▸ **DATA SUPPLIED**:
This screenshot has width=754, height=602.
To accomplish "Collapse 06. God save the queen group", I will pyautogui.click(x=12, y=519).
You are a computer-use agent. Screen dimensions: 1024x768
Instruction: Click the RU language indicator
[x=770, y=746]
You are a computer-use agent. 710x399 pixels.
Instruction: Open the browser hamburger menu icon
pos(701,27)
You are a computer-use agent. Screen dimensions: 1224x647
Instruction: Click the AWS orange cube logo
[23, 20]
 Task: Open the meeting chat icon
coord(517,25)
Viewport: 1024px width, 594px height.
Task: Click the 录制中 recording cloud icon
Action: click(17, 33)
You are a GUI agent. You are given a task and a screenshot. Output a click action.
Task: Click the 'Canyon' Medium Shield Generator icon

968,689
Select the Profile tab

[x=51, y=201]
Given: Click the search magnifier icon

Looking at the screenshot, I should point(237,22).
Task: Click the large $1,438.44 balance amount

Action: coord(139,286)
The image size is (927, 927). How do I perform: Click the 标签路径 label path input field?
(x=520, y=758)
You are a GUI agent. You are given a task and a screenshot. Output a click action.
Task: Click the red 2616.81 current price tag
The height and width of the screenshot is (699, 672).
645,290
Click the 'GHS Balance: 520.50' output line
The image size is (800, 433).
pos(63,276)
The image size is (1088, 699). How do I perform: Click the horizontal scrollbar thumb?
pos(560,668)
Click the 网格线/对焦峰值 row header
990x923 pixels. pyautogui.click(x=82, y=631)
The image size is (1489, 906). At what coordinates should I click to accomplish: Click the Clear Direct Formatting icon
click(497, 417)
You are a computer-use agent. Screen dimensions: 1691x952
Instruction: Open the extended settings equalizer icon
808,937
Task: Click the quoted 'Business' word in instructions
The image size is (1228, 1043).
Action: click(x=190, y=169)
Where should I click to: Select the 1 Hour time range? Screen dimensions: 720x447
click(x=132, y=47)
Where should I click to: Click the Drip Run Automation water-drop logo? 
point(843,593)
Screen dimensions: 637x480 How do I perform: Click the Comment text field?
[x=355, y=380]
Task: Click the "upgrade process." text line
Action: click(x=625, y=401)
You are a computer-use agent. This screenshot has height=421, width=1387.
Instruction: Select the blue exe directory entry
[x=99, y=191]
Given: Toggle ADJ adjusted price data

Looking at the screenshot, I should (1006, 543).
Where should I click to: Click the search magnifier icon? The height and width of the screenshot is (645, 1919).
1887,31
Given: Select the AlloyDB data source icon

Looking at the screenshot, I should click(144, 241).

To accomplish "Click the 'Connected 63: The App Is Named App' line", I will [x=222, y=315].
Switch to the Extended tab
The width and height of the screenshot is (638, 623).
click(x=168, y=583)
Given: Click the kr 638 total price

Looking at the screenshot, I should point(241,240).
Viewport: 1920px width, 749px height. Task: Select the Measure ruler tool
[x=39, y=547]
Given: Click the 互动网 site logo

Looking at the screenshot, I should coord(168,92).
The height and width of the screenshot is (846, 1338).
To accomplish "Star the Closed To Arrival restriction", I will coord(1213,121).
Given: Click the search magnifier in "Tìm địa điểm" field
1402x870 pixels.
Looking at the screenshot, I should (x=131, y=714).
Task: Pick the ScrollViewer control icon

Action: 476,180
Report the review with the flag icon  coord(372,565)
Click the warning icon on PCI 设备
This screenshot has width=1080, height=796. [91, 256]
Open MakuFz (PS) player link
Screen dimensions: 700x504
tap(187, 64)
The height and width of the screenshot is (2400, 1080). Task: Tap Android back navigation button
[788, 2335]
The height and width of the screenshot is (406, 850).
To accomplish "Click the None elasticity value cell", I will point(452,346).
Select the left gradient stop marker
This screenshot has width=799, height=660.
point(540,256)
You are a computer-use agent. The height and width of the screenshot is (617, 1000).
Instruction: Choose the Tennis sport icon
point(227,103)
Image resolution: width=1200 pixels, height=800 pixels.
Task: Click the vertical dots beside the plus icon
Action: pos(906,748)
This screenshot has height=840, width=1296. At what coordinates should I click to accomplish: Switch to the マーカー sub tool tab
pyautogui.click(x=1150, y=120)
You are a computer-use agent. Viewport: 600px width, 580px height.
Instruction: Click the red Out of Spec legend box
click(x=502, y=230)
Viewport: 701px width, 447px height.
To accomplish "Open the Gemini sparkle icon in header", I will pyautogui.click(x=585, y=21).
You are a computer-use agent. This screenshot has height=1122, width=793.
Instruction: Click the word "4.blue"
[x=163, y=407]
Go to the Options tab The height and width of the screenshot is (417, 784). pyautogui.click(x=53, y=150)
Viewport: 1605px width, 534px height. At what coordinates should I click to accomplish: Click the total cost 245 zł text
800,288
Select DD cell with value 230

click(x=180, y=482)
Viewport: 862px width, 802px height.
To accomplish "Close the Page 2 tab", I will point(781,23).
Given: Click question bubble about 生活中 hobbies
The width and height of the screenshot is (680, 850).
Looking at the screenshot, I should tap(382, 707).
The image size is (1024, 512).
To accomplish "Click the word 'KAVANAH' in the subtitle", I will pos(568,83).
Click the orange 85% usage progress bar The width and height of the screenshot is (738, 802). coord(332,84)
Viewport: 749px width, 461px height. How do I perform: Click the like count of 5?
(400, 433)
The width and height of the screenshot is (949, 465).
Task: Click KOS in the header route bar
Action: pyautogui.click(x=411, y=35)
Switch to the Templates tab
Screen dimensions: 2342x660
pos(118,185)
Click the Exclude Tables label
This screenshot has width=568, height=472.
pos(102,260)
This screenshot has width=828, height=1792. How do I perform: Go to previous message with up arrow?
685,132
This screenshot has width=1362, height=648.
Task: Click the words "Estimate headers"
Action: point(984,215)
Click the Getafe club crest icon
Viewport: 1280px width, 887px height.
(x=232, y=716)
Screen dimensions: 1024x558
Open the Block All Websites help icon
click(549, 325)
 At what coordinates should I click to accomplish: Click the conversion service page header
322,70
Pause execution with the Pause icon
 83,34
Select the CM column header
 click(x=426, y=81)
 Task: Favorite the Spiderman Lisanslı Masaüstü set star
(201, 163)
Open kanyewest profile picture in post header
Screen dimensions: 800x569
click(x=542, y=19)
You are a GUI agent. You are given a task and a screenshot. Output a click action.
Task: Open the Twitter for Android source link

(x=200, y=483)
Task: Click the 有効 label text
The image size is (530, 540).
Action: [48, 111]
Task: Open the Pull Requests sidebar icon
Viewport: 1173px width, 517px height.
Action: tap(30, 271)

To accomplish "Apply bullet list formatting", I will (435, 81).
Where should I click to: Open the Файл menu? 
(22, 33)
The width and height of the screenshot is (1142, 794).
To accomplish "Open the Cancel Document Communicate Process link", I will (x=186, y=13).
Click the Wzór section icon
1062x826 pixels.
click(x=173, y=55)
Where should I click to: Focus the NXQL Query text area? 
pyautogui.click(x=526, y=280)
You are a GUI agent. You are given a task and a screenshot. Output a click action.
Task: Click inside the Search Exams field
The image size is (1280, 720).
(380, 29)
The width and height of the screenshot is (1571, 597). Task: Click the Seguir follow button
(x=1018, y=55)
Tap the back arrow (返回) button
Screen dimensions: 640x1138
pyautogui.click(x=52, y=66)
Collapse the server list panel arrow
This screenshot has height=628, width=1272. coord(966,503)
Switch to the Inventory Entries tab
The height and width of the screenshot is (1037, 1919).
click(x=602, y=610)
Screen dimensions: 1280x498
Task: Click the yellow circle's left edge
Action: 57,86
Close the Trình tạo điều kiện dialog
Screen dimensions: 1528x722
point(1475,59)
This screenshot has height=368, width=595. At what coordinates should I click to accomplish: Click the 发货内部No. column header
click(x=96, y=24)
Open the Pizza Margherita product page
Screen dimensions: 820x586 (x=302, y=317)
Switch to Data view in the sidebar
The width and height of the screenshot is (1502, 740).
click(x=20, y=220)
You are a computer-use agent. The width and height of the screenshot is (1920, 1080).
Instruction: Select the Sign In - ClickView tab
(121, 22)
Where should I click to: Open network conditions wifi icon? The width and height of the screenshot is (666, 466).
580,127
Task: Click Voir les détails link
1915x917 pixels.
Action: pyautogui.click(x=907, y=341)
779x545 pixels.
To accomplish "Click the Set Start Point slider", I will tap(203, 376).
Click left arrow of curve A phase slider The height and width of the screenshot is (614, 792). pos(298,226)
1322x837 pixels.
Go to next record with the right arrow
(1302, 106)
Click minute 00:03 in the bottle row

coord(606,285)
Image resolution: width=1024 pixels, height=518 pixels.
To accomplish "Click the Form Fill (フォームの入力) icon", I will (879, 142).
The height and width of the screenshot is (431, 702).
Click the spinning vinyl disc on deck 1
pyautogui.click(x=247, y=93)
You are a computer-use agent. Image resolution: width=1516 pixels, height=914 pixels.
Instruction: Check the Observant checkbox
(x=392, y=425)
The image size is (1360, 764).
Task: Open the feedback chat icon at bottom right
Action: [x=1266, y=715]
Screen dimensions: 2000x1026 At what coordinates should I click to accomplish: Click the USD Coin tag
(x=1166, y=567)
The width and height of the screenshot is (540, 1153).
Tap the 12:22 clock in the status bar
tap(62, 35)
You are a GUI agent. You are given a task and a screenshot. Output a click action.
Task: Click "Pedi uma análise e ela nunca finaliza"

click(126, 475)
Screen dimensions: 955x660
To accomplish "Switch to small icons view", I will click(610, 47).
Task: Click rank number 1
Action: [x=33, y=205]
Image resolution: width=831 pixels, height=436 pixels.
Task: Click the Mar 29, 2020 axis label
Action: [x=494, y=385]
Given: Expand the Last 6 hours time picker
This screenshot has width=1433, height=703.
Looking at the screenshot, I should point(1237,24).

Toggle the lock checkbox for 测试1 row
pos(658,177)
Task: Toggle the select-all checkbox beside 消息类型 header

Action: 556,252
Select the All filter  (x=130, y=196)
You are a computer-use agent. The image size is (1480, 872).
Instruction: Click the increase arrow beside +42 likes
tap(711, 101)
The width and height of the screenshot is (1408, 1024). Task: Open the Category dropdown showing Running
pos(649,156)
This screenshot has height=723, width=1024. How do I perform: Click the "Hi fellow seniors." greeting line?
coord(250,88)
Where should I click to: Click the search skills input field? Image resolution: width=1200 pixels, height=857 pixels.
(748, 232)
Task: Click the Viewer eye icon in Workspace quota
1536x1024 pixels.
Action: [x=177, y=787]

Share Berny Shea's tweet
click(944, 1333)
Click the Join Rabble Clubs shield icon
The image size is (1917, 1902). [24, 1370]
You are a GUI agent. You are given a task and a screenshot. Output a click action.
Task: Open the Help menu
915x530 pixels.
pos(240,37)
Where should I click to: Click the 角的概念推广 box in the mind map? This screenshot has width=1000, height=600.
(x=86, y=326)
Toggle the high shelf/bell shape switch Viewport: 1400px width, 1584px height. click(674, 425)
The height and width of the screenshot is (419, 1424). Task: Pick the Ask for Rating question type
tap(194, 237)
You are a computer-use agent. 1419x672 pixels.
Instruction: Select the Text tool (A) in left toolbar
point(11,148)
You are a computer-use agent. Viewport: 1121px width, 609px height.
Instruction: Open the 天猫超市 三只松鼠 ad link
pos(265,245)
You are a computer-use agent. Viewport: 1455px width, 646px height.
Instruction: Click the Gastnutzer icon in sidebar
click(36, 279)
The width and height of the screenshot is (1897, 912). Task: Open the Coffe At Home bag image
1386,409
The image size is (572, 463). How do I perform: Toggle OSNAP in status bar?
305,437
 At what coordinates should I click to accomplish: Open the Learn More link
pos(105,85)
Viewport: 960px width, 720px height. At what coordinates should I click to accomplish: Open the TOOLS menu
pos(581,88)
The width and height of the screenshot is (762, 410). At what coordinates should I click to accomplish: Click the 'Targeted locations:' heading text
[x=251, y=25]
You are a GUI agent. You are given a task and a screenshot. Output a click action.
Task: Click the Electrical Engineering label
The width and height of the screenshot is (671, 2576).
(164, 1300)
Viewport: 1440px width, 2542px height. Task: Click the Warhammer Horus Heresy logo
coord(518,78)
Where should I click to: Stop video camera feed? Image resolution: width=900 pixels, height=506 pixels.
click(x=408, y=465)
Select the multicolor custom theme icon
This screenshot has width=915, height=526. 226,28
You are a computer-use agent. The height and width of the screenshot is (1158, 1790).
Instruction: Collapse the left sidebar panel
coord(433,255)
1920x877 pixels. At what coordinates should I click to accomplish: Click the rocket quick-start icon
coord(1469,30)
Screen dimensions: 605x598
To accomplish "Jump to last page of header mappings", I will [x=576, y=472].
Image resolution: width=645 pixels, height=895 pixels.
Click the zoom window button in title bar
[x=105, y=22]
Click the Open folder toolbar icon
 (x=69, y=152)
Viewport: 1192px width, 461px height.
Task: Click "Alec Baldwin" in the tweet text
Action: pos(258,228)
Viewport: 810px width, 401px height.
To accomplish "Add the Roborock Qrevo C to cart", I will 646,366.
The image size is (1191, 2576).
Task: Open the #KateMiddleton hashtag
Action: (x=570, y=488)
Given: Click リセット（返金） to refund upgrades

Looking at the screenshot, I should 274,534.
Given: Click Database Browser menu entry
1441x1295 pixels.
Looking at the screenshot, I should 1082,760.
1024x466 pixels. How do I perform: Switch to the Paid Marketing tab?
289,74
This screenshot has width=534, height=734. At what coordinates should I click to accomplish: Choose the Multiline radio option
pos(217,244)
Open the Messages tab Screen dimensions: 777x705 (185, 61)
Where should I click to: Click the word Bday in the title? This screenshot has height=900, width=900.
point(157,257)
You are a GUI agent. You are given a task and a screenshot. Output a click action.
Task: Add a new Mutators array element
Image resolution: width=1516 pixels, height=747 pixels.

▸ **EXERCISE GOAL**: If a line of the records above holds the string "slider", count it; then state only how many such lines there are.

▸ **FINISHED TASK**: 2